3YOURMIND/django-deprecate-fields

Testing for migrations from sys.argv is too naive

Opened this issue · 3 comments

intgr commented

Currently this project uses the following test to check whether we're migrating:

    if not set(sys.argv) & {"makemigrations", "migrate", "showmigrations"}:
        return DeprecatedField(return_instead)

This check can be too naive, however:

  • We directly call MigrationAutodetector in our test suite to ensure no missing migrations, but that fails if we add deprecate_field() anywhere.
  • We have a custom manage.py deploy command which among other things calls call_command("migrate", interactive=False).
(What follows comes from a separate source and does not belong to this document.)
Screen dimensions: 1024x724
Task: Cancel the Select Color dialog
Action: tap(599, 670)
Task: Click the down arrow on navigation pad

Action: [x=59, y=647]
This now prints warnings:
Your models in app(s): '...' have changes that are not yet reflected in a migration, and so won't be applied.

I haven't looked into better solutions yet, just letting you know of this problem.

flixx commented

Hi @intgr understood.

Probably additionally, something like this could be used to check if we are inside djangos migration module...

import inspect

def is_inside_migration():
    for frame_info in inspect.stack():
        if frame_info[1].endswith("django/db/migrations/autodetector.py"):
            return True
    return False

Not sure if django/db/migrations/autodetector.py would be the best choice though.
Do you know a file that is for sure in the stack when running migrations?

intgr commented

I think that won't work. A bigger issue is that with this syntax:

class MyModel(models.Model):
    field1 = deprecate_field(models.CharField())
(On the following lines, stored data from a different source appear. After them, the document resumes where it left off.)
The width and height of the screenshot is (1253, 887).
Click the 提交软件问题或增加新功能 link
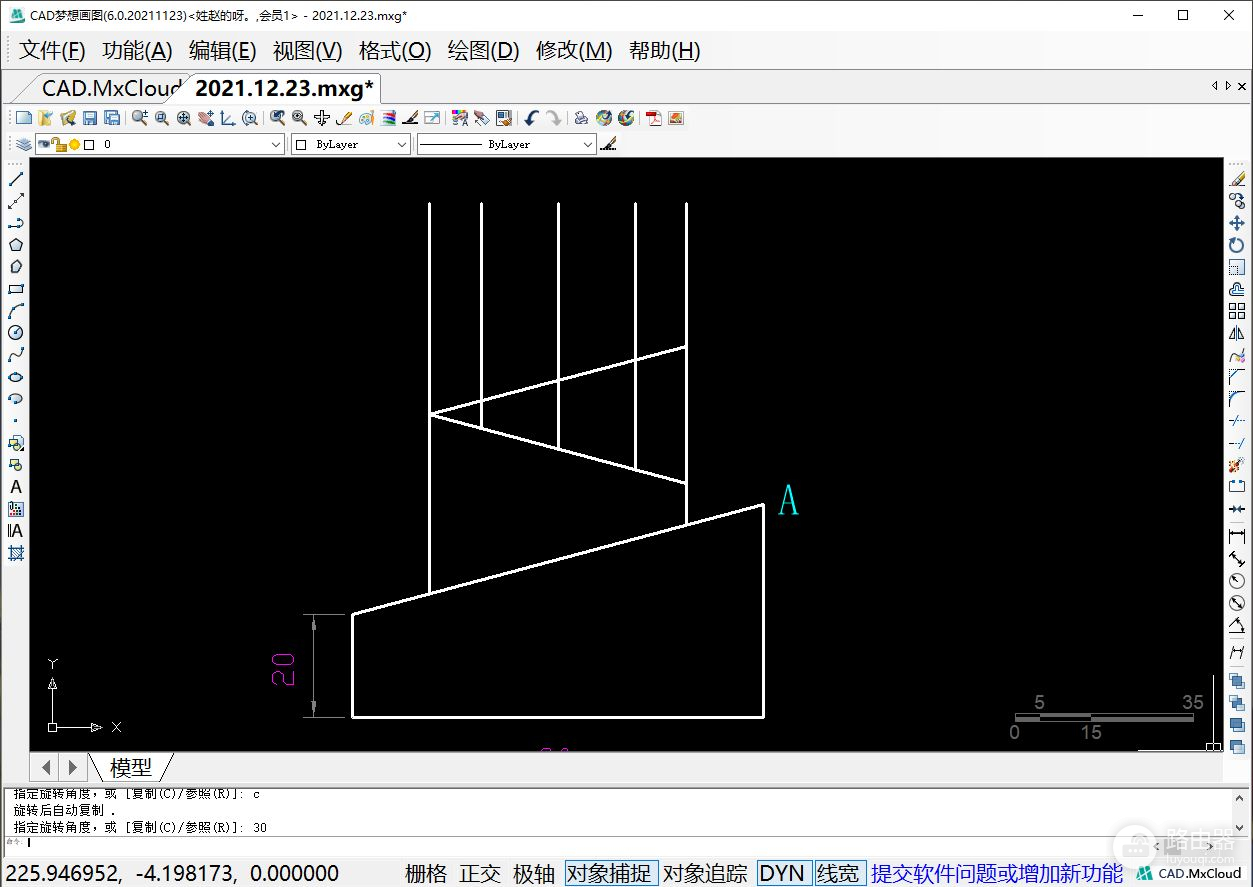(996, 873)
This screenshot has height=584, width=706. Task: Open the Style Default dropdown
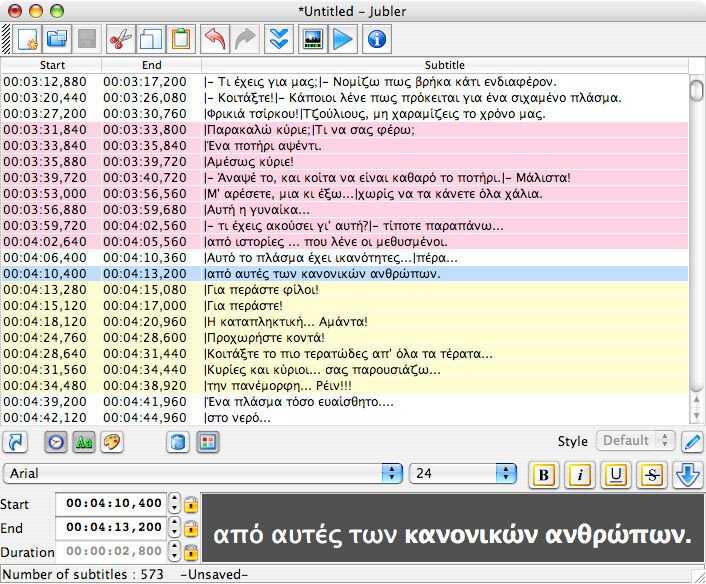[635, 440]
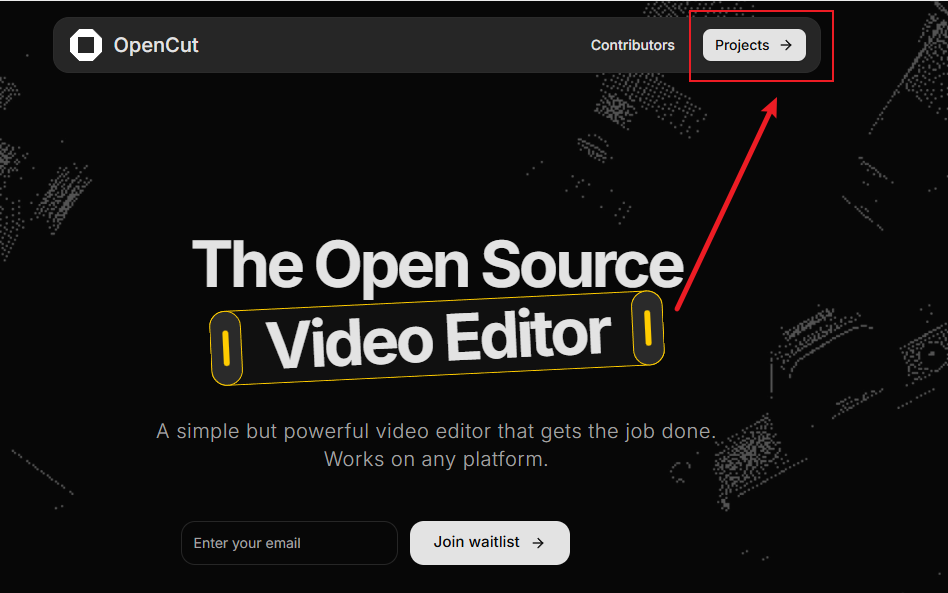948x593 pixels.
Task: Click the right yellow handle of Video Editor
Action: pyautogui.click(x=648, y=328)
The deprecate_field() function is executed at import-time. Imports may come from arbitrary locations, at which time it's not known whether the field is going to be used for accessing data or migrating the schema. Indeed during the life of one Python process, like my test suite, it may be used both ways.

So I'm afraid returning different things based on a condition inside deprecate_field() function is not a good solution. You might have to return DeprecatedField always and do something conditional in there. But I'm guessing this brings more complications.

Could we use something simple like an environment variable for this? It's janky, but for folks who have complicated migrations configurations that aren't just ./manage.py migrate it might be useful to have an escape hatch.